▸ Exercises:
1. Answer each question below from the passage on planting Eucalyptus globulus, one line per answer:
(a) How old are the plants when they are outplanted in most tropical and subtropical countries?
(b) What is the minimum spacing needed for mechanical weeding in two directions?
(c) What survival rate is reported from Ethiopian community woodlots?
2. According to the passage on planting Eucalyptus globulus, what are all the conditions that can make de-brushing, ploughing and disking impractical?
3. Extend the passage on planting Eucalyptus globulus beyond its final sentence.

▸ Document text:
In most tropical and subtropical countries outplanting in the field occurs when the plants are 3–6 months old and 15–35 cm tall. Where Eucalyptus globulus is planted in monoculture plantations, de-brushing by tractor is often carried out. This is followed by ploughing and disking. In situations where this is impractical due to slope, rocky soil or lack of equipment, seedlings can be planted in holes in soil worked to at least 1 m in diameter around the hole. In all cases, it is preferable to leave some months between soil preparation and planting, to allow clods of soil to break down. On slopes in particularly wet or dry climates it is recommendable to prepare raised rows either to drain excess moisture or to capture scarce moisture, and in both cases plants go on the top of the mounds. Initial plant spacing ranges from 1 m × 1 m to 3.3 m × 3.3 m, depending on the purpose of the trees (use for pulp, fuel and posts allows closer spacing than use for sawn timber). For mechanization, a distance between rows of 3 m is necessary, and 3 m × 3 m is the minimum spacing necessary for mechanical weeding in two directions. A planting density of 4500 trees/ha and a survival rate of 64% are reported from Ethiopian community woodlots used for fuel and wooden poles. In Ethiopia farmers sometimes spread branches with mature fruits on the site, and when the fruits have opened and the seeds have been dispersed, the soil is kept moist to ensure germination. When the plants have established, the branches are removed, and later the stand is thinned to a suitable spacing.

▸ Dataset section:
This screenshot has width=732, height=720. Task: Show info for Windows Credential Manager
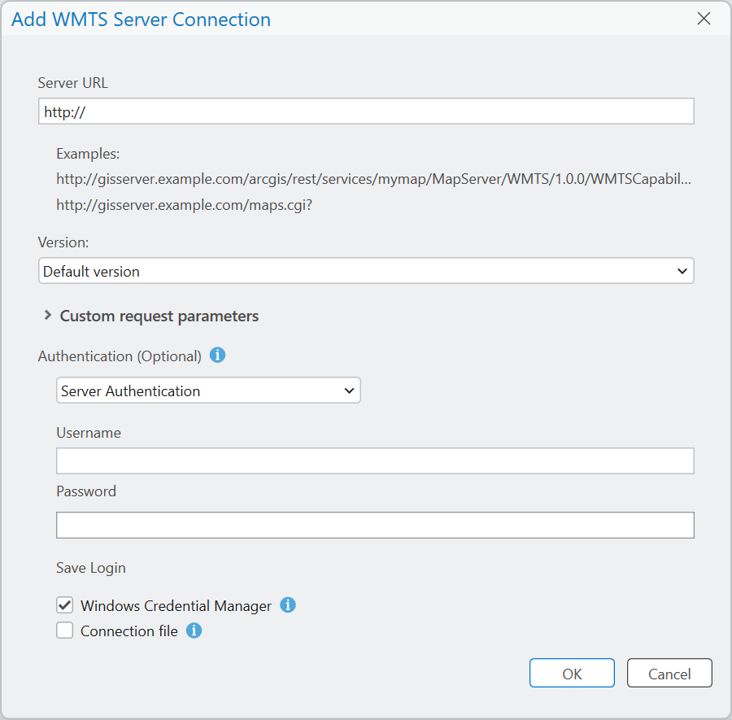coord(288,605)
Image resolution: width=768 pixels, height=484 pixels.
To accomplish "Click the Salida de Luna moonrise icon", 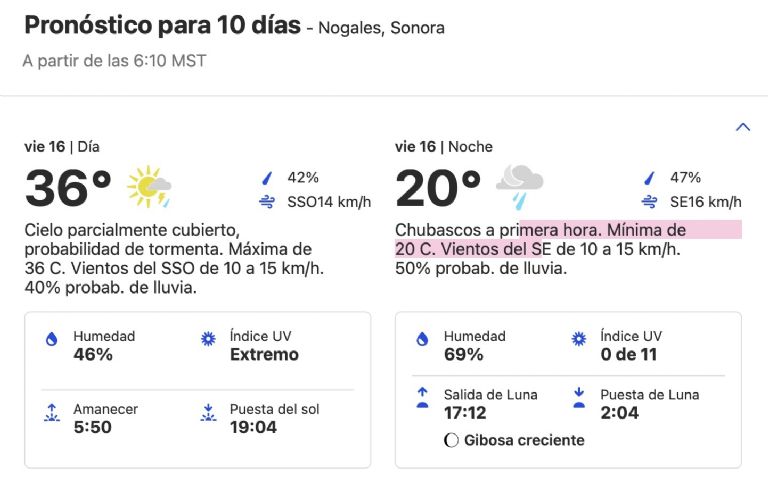I will 423,397.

▸ Answers given:
1.
(a) 3–6 months old
(b) 3 m × 3 m
(c) 64%

2. Slope, rocky soil, lack of equipment

3.
Planting should be as early as possible after the start of the rainy season, to benefit fully from the rains and from the residual heat in the soil after a hot dry season. The moisture in the rootball gives some resilience to the seedling, allowing it to withstand a dry spell of up to 2–3 weeks between planting and the onset of consistent rains. If there are losses due to adverse conditions, it is imperative to plant replacements as soon as possible so as to maintain a uniform stand. Fertilization of the young plants can be effected from a few weeks to 3 months after planting by dressing a balanced fertilizer (according to soil conditions) at a distance of 10–30 cm from the plant.
Methods of in-vitro propagation have been developed using meristematic tips.
Weeding is critical in the first years of development, but becomes less important after closure of the canopy. Fertilization is common but not universal for young plants. For the production of timber, plantations are thinned at 6 and 10 years after planting, with up to 70% of the trees being removed.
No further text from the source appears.